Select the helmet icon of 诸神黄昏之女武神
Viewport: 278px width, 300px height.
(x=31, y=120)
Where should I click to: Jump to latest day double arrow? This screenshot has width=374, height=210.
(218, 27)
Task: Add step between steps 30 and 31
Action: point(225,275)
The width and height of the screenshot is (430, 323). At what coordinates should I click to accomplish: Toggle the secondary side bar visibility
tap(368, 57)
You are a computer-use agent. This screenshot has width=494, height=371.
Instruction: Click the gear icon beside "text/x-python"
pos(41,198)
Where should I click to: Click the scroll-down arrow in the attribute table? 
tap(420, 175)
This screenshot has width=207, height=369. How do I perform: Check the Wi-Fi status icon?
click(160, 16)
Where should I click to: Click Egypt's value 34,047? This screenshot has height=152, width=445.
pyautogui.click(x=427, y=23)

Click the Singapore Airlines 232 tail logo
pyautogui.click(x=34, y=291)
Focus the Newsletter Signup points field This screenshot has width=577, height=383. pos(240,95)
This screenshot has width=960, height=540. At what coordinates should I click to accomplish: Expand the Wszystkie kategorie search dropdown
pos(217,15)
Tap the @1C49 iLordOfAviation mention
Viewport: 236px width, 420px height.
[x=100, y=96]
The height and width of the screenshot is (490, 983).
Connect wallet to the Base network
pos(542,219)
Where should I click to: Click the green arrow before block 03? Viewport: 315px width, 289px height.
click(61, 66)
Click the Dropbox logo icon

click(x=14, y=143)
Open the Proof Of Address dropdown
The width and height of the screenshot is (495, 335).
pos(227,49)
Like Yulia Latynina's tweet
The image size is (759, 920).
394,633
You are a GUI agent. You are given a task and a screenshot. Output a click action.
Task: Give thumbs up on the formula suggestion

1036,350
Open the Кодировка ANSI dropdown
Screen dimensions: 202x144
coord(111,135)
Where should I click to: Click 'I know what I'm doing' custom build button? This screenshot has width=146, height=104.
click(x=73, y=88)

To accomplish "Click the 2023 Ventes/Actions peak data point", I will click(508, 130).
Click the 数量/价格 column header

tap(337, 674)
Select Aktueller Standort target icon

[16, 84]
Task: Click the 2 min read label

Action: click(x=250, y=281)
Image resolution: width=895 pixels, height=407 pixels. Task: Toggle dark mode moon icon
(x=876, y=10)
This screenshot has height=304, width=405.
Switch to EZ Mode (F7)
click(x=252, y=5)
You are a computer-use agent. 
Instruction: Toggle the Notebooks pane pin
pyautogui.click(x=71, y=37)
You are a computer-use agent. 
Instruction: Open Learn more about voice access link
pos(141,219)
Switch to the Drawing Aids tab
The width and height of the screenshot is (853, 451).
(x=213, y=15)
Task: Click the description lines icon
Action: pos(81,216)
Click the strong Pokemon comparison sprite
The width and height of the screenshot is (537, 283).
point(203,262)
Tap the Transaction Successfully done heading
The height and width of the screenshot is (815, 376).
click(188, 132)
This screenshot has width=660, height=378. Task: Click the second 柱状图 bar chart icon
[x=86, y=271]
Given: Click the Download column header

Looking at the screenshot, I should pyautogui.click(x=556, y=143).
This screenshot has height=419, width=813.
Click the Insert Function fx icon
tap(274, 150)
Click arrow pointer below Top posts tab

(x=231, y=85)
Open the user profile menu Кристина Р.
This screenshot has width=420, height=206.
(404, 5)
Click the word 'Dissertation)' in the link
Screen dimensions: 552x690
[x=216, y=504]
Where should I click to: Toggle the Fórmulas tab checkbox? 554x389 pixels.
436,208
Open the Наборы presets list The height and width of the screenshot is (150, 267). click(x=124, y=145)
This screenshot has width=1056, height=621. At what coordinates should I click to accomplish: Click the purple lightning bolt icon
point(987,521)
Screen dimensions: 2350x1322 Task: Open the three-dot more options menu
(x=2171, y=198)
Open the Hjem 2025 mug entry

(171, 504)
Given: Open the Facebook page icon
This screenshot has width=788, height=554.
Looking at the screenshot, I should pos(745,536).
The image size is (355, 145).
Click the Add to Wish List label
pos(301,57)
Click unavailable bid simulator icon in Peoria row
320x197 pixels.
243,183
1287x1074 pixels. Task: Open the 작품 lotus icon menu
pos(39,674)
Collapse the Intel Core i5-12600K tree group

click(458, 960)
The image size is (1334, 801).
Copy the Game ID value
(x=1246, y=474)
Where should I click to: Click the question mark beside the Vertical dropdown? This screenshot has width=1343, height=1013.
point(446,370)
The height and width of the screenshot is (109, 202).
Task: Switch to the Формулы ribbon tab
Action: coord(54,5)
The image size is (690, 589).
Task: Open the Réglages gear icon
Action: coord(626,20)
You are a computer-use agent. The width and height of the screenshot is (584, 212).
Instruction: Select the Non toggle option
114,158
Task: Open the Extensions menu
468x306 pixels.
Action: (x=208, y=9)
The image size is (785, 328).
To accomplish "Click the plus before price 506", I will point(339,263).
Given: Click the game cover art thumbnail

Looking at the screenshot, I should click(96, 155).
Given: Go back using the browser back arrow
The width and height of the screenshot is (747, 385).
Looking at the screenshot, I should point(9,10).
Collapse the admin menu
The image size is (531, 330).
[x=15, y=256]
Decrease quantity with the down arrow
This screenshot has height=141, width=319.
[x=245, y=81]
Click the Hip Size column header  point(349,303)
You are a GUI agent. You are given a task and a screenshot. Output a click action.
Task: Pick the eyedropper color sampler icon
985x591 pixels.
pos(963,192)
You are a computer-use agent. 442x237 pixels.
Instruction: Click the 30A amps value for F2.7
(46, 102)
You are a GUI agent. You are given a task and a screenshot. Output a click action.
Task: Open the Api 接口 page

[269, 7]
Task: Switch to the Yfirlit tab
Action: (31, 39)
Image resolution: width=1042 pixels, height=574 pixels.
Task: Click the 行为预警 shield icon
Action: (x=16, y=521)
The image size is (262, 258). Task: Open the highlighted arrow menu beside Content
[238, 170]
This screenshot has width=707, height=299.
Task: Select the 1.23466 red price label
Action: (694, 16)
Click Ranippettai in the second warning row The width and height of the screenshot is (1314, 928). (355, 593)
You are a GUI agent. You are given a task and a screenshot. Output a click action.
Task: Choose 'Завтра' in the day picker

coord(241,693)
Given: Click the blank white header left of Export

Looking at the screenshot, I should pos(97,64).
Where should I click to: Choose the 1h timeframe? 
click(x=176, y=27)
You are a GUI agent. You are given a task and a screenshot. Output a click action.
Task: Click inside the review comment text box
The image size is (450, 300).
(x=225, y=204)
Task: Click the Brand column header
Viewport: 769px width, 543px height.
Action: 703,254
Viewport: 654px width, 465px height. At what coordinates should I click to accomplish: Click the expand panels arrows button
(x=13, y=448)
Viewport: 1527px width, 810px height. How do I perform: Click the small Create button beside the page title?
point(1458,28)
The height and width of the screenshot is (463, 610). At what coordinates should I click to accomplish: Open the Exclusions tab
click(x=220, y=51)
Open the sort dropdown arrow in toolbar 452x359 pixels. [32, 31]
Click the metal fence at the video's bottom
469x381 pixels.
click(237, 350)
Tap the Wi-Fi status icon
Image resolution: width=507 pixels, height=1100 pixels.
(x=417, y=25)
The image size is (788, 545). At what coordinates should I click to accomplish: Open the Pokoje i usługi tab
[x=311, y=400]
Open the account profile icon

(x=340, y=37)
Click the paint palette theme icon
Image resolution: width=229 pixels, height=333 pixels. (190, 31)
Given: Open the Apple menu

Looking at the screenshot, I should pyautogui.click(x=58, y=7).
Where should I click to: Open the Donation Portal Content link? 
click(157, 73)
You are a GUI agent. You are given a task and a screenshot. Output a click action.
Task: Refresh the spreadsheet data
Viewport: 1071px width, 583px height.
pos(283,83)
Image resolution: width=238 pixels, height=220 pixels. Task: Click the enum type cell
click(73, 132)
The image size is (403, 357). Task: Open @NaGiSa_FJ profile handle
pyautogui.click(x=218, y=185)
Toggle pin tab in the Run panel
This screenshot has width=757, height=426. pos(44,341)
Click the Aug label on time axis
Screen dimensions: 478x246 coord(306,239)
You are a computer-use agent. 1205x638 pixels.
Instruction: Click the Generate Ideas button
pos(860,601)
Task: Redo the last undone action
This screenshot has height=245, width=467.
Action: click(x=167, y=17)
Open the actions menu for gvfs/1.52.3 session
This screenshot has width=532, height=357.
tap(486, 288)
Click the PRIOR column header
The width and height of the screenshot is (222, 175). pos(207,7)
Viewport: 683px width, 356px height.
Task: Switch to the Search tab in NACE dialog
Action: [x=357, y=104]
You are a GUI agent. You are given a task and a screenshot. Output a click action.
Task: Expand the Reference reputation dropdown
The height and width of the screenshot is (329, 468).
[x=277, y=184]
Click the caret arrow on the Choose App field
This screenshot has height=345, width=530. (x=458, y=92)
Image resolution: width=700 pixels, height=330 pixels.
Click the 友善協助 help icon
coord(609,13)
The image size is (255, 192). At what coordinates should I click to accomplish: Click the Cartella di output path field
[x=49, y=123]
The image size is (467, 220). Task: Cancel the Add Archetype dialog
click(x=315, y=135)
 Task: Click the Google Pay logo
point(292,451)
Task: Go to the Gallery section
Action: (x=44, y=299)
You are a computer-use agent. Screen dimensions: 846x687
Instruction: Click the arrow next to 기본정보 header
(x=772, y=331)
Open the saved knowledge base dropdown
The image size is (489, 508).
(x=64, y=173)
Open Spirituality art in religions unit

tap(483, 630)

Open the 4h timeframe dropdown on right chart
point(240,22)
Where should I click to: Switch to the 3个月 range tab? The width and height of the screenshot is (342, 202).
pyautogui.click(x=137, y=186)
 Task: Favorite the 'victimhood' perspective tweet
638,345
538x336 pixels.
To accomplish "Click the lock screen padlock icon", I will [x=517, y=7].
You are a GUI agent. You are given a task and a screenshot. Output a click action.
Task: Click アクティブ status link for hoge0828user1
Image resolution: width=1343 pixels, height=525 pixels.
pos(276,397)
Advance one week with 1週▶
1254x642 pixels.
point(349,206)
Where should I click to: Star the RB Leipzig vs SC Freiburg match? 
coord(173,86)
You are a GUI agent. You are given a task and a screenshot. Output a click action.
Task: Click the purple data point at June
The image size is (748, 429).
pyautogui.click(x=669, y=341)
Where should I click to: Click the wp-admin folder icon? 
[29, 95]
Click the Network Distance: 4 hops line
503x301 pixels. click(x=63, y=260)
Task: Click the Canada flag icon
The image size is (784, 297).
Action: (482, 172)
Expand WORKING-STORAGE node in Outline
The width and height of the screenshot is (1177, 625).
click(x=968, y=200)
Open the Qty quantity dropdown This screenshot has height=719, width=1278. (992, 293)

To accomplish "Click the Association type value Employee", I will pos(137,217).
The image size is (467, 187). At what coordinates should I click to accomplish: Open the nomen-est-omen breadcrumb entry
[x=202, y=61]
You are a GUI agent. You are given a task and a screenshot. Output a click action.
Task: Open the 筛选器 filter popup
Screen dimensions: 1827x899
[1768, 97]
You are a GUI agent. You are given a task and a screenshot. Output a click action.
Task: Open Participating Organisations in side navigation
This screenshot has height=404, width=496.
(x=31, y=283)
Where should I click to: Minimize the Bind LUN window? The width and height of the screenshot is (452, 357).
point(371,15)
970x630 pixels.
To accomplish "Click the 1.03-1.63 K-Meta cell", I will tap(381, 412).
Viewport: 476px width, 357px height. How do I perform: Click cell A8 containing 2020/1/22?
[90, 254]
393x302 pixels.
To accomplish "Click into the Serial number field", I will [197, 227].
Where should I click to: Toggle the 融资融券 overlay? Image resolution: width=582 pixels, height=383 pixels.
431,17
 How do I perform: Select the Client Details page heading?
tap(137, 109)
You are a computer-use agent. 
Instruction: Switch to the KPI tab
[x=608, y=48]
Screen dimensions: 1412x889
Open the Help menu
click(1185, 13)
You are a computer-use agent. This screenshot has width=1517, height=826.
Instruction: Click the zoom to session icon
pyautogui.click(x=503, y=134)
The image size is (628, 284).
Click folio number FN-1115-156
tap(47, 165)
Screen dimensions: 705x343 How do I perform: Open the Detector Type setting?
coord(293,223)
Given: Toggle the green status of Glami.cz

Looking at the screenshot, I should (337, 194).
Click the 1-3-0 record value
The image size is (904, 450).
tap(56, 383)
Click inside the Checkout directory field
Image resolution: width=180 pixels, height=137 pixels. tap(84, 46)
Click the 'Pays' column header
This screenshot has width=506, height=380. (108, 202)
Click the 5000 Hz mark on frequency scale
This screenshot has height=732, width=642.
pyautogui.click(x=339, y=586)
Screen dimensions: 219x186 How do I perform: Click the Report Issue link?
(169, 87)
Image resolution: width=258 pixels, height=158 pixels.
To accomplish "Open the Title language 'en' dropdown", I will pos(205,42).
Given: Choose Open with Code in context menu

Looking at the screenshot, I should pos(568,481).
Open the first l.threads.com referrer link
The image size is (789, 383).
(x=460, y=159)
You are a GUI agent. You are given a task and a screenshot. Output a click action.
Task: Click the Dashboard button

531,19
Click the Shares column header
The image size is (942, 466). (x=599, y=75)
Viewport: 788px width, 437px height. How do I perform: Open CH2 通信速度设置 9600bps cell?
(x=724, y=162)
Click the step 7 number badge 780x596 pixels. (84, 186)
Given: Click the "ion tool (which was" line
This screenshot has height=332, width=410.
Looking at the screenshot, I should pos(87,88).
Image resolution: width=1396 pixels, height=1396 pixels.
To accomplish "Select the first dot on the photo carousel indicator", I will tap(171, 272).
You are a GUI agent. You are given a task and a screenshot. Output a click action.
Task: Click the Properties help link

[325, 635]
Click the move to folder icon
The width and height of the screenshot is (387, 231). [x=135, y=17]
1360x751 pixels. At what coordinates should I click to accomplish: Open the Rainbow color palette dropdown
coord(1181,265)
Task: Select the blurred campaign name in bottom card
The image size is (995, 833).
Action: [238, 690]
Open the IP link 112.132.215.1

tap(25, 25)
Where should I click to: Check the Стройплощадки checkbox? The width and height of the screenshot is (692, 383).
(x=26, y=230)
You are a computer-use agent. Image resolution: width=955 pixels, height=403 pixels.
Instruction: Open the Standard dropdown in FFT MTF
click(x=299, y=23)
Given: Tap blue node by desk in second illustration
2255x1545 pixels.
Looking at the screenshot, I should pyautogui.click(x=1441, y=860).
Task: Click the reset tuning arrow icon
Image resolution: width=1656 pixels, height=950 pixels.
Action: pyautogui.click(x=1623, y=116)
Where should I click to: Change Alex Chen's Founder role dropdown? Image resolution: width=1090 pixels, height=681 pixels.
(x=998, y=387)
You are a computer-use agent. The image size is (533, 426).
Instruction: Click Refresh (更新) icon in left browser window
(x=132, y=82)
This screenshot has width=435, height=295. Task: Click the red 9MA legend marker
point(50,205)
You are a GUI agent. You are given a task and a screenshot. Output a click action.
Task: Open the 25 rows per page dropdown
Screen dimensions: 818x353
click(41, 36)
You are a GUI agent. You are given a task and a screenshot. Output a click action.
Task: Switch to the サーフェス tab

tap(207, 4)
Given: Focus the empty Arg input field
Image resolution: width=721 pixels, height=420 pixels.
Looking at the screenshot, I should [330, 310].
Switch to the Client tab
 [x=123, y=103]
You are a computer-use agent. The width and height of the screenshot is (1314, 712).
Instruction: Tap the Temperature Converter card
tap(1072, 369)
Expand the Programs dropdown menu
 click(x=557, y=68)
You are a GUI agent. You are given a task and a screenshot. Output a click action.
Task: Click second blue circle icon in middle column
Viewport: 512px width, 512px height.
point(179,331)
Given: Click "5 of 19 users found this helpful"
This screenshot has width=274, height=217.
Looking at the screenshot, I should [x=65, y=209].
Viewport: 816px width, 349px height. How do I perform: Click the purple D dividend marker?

^^^^^^^^^^^^^^^^

▶ _WHAT YOU NEED TO DO_: Return all lines of the material above in which the word "blue" occurs.

▶ _OUTPUT OF THE EXERCISE_:
Given: Tap blue node by desk in second illustration
Task: Click second blue circle icon in middle column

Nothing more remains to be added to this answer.